■ **DESCRIPTION OF THE TASK**
Search the data for the string "office" and copy each line in which it appears.

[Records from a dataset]

○ ○ ○

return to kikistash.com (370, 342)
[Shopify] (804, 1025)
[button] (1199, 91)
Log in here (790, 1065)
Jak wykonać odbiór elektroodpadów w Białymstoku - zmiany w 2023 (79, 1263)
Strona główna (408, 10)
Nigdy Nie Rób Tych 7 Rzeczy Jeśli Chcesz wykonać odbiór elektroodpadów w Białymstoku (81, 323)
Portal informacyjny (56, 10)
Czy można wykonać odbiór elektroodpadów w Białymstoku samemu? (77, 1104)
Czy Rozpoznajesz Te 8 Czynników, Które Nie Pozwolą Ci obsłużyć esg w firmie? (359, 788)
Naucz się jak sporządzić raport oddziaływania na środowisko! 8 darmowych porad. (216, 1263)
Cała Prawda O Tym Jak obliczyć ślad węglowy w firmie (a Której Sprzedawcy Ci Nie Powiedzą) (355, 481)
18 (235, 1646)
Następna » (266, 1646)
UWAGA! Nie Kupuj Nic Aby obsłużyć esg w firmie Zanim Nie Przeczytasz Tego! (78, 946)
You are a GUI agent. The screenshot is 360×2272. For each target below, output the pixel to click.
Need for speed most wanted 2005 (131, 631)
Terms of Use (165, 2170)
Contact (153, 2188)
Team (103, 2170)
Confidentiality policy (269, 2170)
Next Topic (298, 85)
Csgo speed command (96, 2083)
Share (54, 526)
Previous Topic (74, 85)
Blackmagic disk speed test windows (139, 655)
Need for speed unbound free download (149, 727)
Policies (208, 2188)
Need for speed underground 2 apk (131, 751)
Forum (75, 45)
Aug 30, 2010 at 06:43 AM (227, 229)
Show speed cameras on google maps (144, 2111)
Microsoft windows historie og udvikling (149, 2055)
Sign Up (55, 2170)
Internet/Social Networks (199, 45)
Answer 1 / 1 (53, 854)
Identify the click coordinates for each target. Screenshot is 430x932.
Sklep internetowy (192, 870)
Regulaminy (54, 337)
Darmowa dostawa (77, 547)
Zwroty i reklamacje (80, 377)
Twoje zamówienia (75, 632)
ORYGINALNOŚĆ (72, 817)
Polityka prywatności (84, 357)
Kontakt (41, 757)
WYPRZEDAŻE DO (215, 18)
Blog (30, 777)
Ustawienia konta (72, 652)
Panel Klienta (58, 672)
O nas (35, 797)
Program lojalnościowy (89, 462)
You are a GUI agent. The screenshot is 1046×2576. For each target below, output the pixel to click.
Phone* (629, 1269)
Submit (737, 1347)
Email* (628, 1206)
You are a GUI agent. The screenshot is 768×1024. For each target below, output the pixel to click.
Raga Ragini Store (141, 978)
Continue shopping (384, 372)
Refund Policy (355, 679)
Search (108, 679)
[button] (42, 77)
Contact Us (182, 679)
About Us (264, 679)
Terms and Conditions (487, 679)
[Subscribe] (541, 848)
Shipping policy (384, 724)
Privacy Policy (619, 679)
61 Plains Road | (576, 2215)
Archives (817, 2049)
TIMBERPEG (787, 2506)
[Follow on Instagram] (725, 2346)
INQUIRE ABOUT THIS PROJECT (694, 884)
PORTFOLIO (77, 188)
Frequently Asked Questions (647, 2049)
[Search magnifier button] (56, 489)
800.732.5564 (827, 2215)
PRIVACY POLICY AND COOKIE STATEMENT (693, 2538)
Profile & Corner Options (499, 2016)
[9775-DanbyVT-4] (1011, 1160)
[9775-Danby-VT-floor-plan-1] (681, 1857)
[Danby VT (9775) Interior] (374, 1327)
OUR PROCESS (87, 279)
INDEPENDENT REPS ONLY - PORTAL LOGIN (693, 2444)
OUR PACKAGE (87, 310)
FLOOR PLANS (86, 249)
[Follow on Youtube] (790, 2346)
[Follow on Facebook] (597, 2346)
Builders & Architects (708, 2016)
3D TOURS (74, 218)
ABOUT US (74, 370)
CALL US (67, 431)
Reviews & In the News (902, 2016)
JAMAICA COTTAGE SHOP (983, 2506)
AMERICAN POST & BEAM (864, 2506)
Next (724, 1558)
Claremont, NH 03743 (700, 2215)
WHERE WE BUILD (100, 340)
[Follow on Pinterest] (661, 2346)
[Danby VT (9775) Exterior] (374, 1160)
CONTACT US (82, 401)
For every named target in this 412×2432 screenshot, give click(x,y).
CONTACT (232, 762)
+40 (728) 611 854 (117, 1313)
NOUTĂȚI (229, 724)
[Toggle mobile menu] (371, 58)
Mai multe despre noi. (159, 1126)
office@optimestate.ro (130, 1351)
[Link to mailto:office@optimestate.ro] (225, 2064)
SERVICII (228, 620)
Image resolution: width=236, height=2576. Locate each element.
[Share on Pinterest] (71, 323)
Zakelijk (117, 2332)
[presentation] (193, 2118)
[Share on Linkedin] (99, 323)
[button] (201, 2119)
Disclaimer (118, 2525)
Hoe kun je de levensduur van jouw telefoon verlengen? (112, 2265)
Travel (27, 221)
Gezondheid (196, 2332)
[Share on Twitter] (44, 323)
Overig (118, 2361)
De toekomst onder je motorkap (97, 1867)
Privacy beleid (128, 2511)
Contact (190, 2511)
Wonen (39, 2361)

○ ○ ○

■ **EXERCISE SOLUTION**
office@optimestate.ro (130, 1351)
[Link to mailto:office@optimestate.ro] (225, 2064)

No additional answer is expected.